• **PETIKAN BERITA**
****************
SERANG, BANPOS – Koalisi Masyarakat Sipil (KMS) Banten, mengecam pembebasan dua orang terduga pelaku tindak pidana perkosaan terhadap gadis difabel mental berusia 21 tahun di Kota Serang oleh Polres Serang Kota. Kedua pelaku tersebut, sebelumnya sudah ditetapkan sebagai tersangka dan sempat ditahan di Mapolres Serang Kota, beberapa waktu lalu.
Koordinator Presidium KMS Banten, Uday Suhada, mengungkapkan bahwa pembebasan pelaku sebagai tindakan pembiaran dan impunitas terhadap pelaku. Sehingga membuka peluang bagi pelaku untuk mengulangi kekerasan seksual yang sama, pada korban atau orang lain.
“Kerentanan kondisi korban dan keluarga seharusnya menjadi pertimbangan untuk menyelesaiakan proses hukum kasus tersebut,” ujarnya, Selasa (18/1).
Ia mengungkapkan, praktek mediasi dalam kasus perkosaan yang dilakukan kepolisian, menyalahi prosedur asas keadilan di mata hukum, dan mencederai pelaksaan Undang-undang nomor 8 Tahun 2016 tentang Penyandang Disabilitas. Saat ini, pemulihan dan rasa aman korban menjadi hal yang penting untuk terus diupayakan.
“Dalam penanganan kasus ini seharusnya kepolisian berkoordinasi dengan lembaga pendamping dan/atau bantuan hukum untuk memastikan korban dan keluarga mendapatkan pendampingan dalam proses hukum,” ungkapnya.
****************
• **BARIS SUMBER**

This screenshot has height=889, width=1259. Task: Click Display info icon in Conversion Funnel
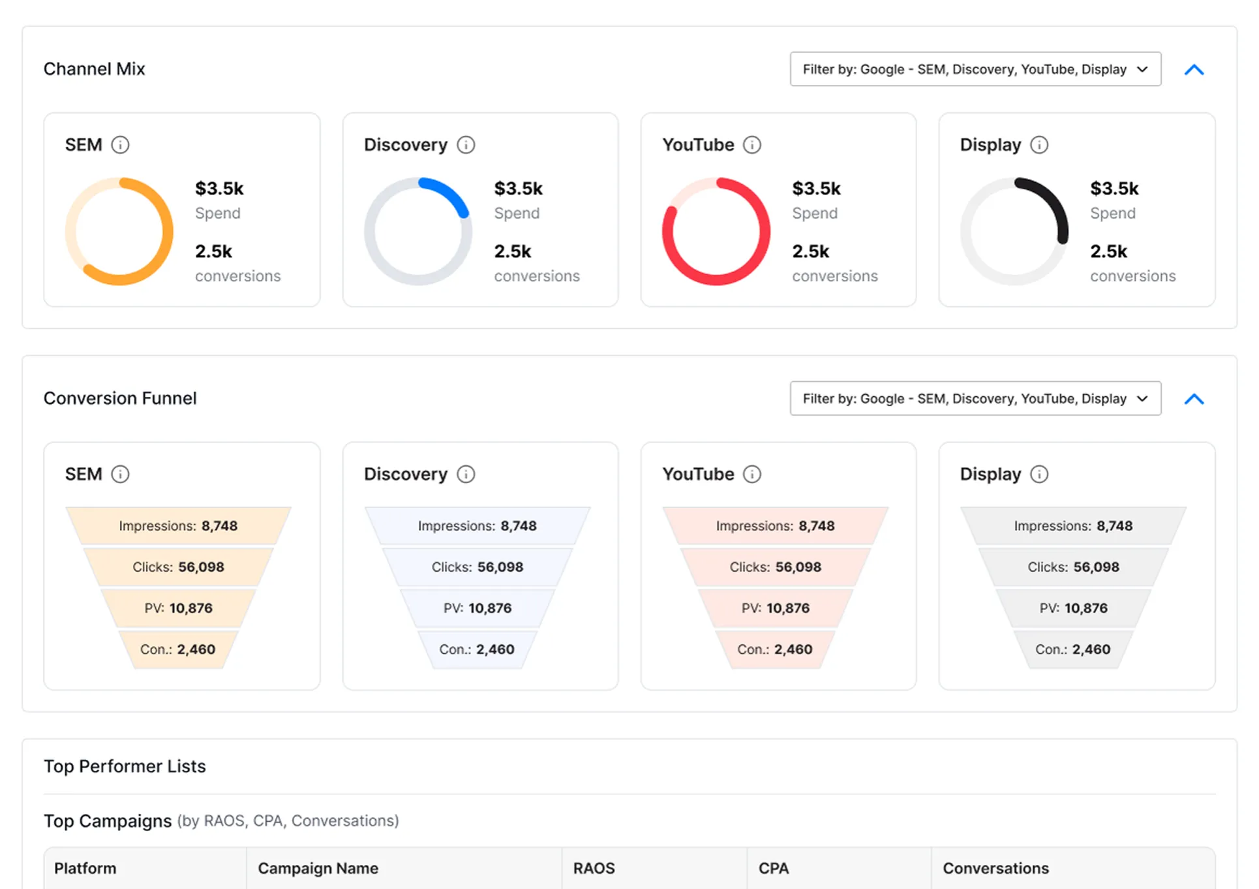(1039, 474)
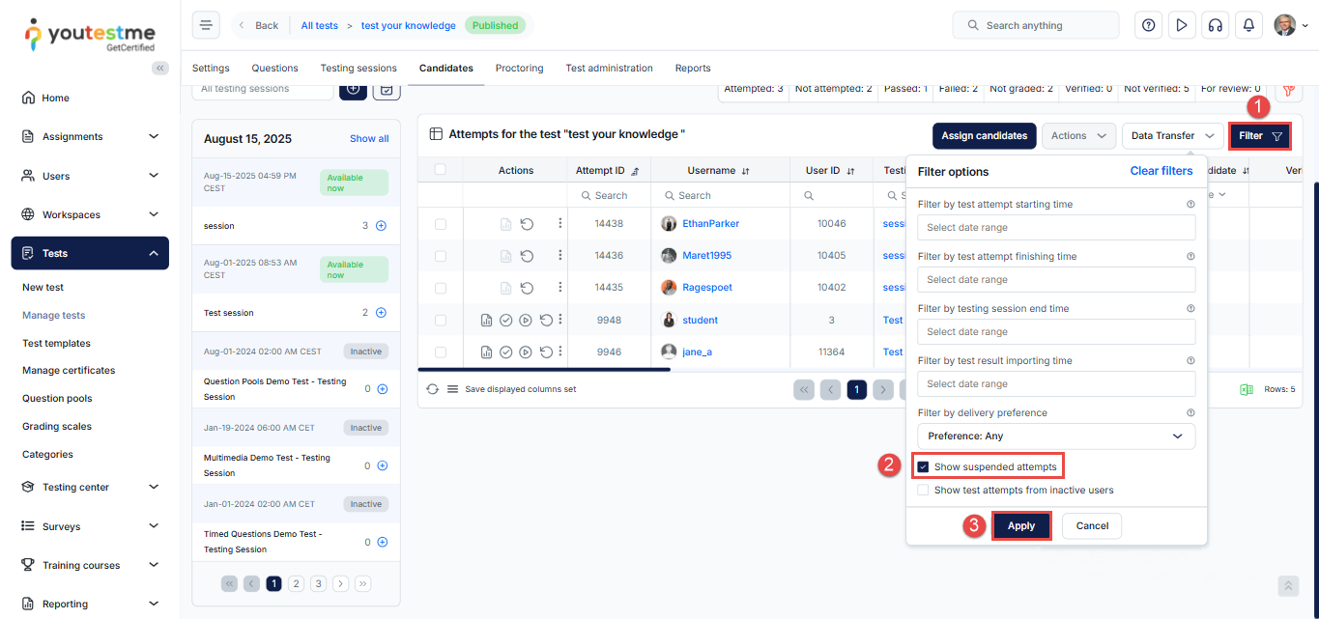Image resolution: width=1319 pixels, height=619 pixels.
Task: Enable Show test attempts from inactive users
Action: pyautogui.click(x=923, y=491)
****************
• **ARAHAN TUGAS**
1. Kembalikan seluruh baris data di atas tanpa perubahan sedikit pun, tetapi jangan sertakan gambar-gambarnya.
2. Lanjutkan berita tentang pembebasan dua tersangka perkosaan di Kota Serang, dimulai setelah kalimat terakhir yang tercantum.
Berita dan baris-baris di atas diambil dari sumber yang berlainan.

• **DAFTAR JAWABAN**
1.
This screenshot has height=889, width=1259. Task: Click Display info icon in Conversion Funnel
(1039, 474)
Image resolution: width=1319 pixels, height=619 pixels.
Task: Enable Show test attempts from inactive users
Action: pyautogui.click(x=923, y=491)

2.
Uday menegaskan, kepolisian juga seharusnya mendukung hadirnya alat bukti tambahan, bukan malah membebaskan tersangka dan memfasilitasi perdamaian.
“Pembebasan tersangka menjadi teror bagi korban dan keluarga korban, dan pembiaran penegakan hukum sehingga korban tetap terintimidasi dan tidak mendapat keadilan,” tandasnya.
Ia menyebut bahwa tindak pidana perkosaan sebagaimana diatur dalam Pasal 285 KUHP merupakan delik biasa dan bukan delik aduan. Karena itu, pihak Kepolisian dalam hal ini penyidik, tetap berkewajiban untuk melanjutkan proses perkara perkosaan tersebut tanpa adanya persetujuan dari pelapor atau korban. Oleh karena itu, KMS Banten menuntut kepada Polres Serang Kota dan LPAI serta P2TP2A.
“Kami menuntut kepada Polres Kota Serang untuk melanjutkan perkara dan menahan dua orang pelaku tersebut yang merupakan delik biasa sesuai pasal 285 KUHP, kami juga menuntut LPAI dan P2TP2A Kota Serang memberikan hak pemulihan dan rasa aman bagi korban dan keluarga korban akibat kasus pemerkosaan tersebut,” tandasnya.
Presidium KMS Banten lainnya, Hunainah, mengungkapkan bahwa dirinya merasa sangat prihatin dengan kondisi lingkungan yang hanya bungkam akan keadaan. Hari Selasa tanggal 18 Januari, ia berkesempatan untuk berkunjung ke rumah korban.
Namun, ia mengaku kecewa dengan pihak-pihak yang lebih banyak bungkam, ketimbang mengungkapkan kronologi kejadian. Bahkan, Ketua RT, bibi korban, bahkan korban sekalipun diungsikan oleh sang bibi bernama Titin.
“Sangat sedikit informasi yang kami dapatkan, padahal, kalau saja masyarakat terbuka dengan hal ini, sangat diyakini bahwa kedepan akan meminimalisir korban kekerasan seksual,” katanya.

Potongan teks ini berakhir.